These state parks now offer blind visitors an app to help them safely explore on their own

A large Colorado expanse, showing a view of a mountain range dotted by evergreen trees

Disability activists have long fought for the right to exist with ease in public spaces. Although the Americans with Disabilities Act has certainly improved universal access since it was passed in the 1990s, disabled Americans of all backgrounds still require improved support in all areas of public life.

Fortunately, accessibility is becoming more and more… well, accessible. From retail stores to national parks, measures are slowly but surely being implemented to make spaces safer and more welcoming to all kinds of visitors.

One new accessibility development has arrived for blind and low vision visitors of Colorado’s 42 state parks: The Aira app.

A woman with short brown hair stands in a state park in Colorado. She is holding up a smart phone and pointing it towards the landscape, while holding a mobility cane.
Photo courtesy of Colorado Parks and Wildlife

The app is an accessibility-assist tool, which uses the camera on a smartphone to connect users to a live, professionally-trained agent.
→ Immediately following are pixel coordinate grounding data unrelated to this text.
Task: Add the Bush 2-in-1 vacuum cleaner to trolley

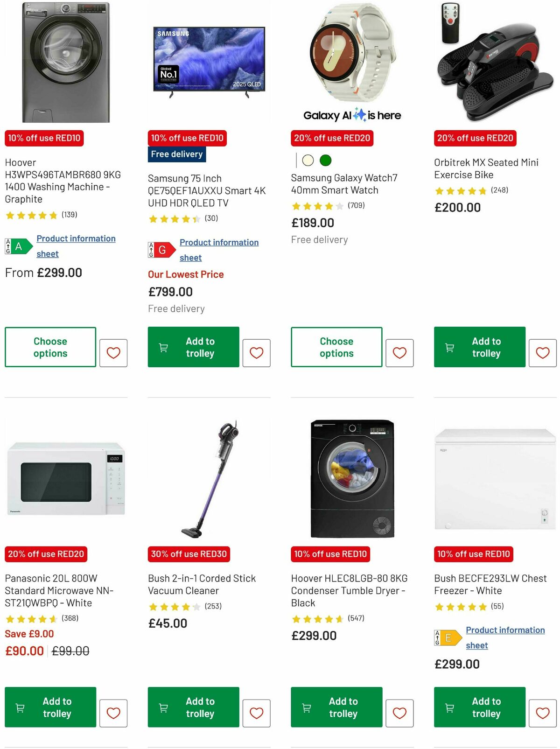Action: click(x=193, y=707)
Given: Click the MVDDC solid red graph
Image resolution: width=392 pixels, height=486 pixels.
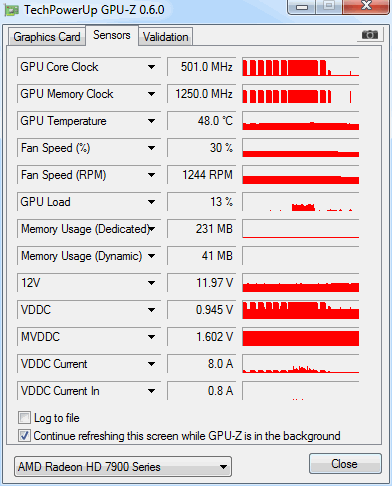Looking at the screenshot, I should [x=301, y=337].
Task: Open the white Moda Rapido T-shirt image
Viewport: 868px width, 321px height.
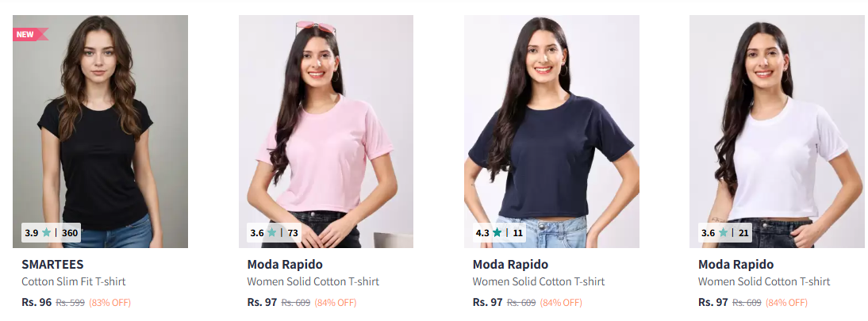Action: point(777,131)
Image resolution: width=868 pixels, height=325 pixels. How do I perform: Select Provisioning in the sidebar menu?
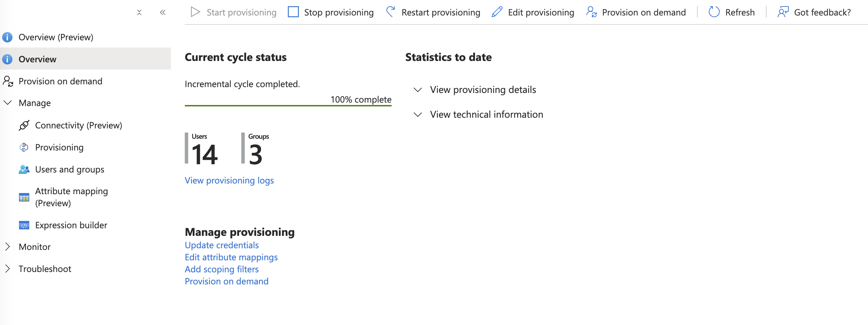pos(59,147)
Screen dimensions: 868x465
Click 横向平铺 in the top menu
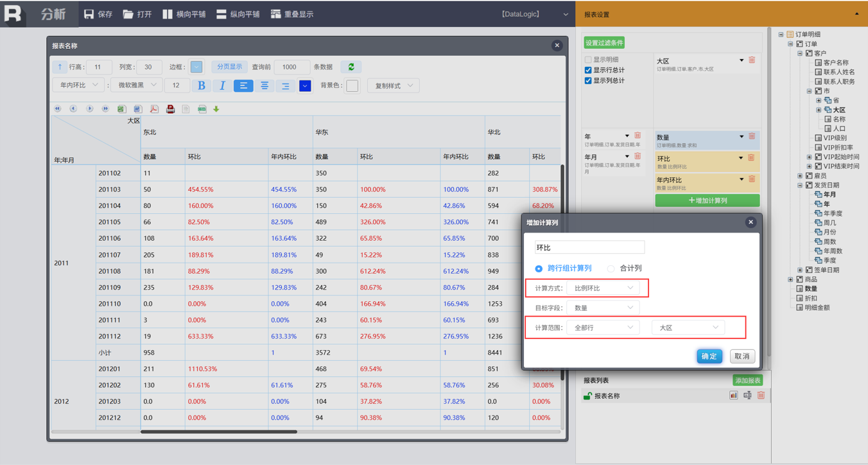(184, 14)
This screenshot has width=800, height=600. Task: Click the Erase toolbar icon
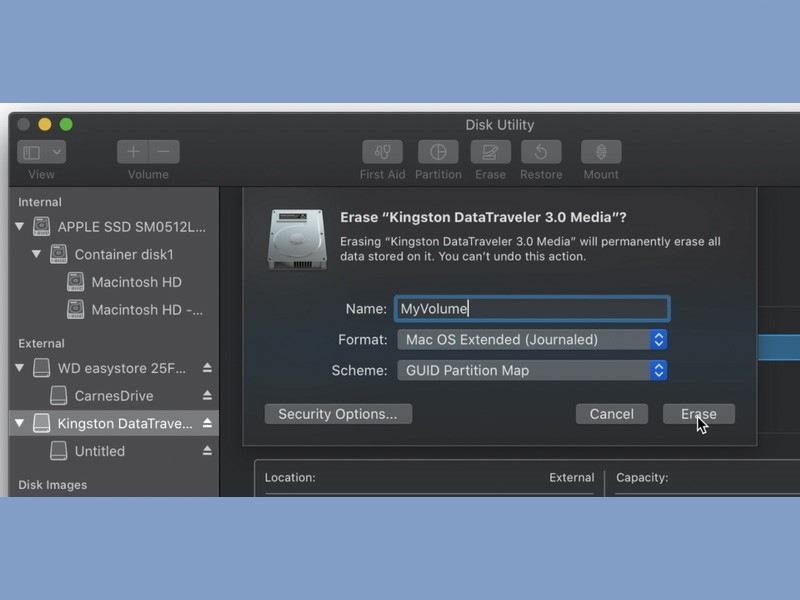490,152
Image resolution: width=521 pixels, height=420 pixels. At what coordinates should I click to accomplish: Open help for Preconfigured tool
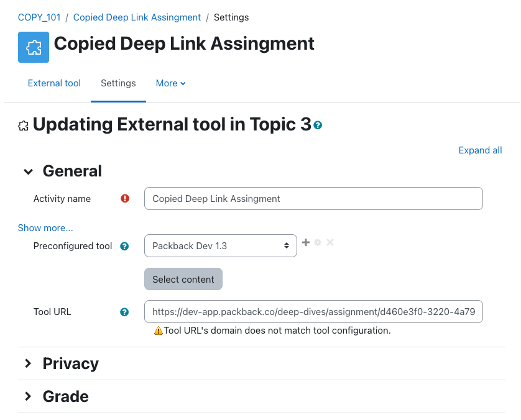click(x=124, y=246)
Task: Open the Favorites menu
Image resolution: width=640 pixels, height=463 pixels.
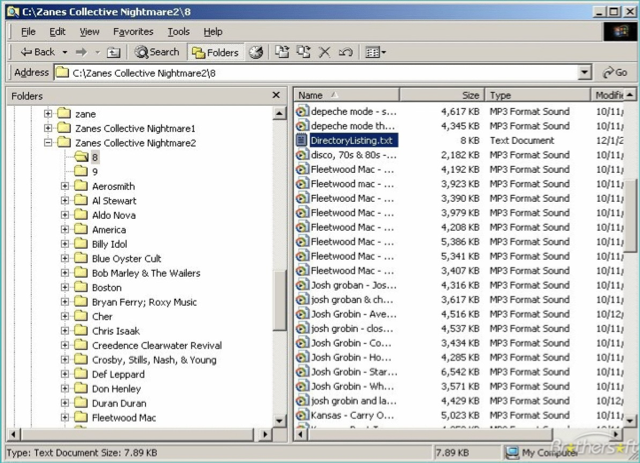Action: click(x=133, y=31)
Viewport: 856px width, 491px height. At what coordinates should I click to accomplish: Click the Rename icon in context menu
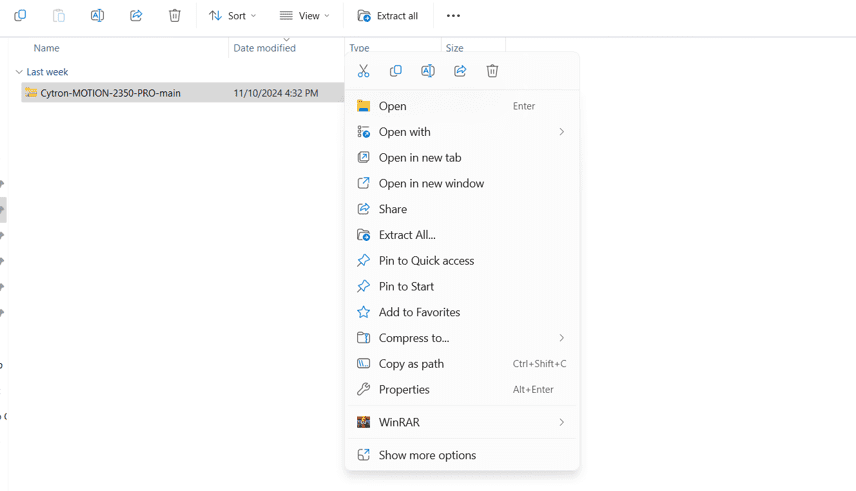point(428,71)
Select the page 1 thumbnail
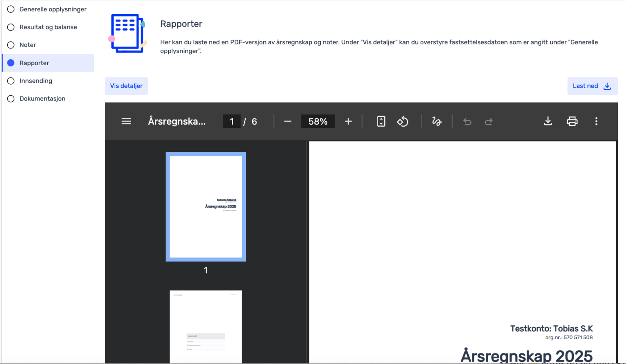 [206, 207]
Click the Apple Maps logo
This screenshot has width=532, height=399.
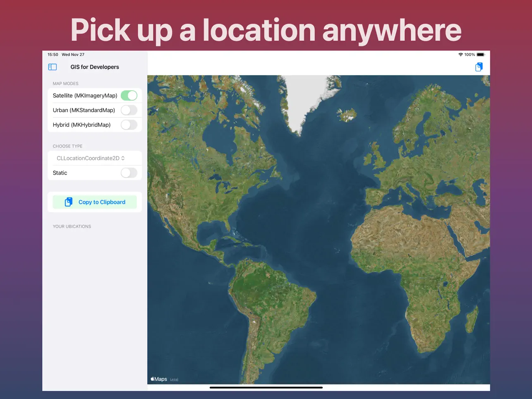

This agent uses their video feed to visually interpret what is being shown on screen.

In a state park, for instance, that might sound like the agent describing a beautiful view, or helping a user navigate through terrain, read signs and brochures, or find their way to a landmark.

Earlier this month, Colorado Parks and Wildlife (CPW) announced the expansion of this tool, which has already been used to provide interpretation services for folks navigating state-operated locations or online services. Now, those locations include the state’s gorgeous parks.

Aira provides park visitors a free 30-minute session, which is paid for through the Governor’s Office of Information Technology’s Accessibility Program. If users need more time, they can connect for further complimentary help, as the service is available to use 24 hours a day, seven days a week, 365 days a year.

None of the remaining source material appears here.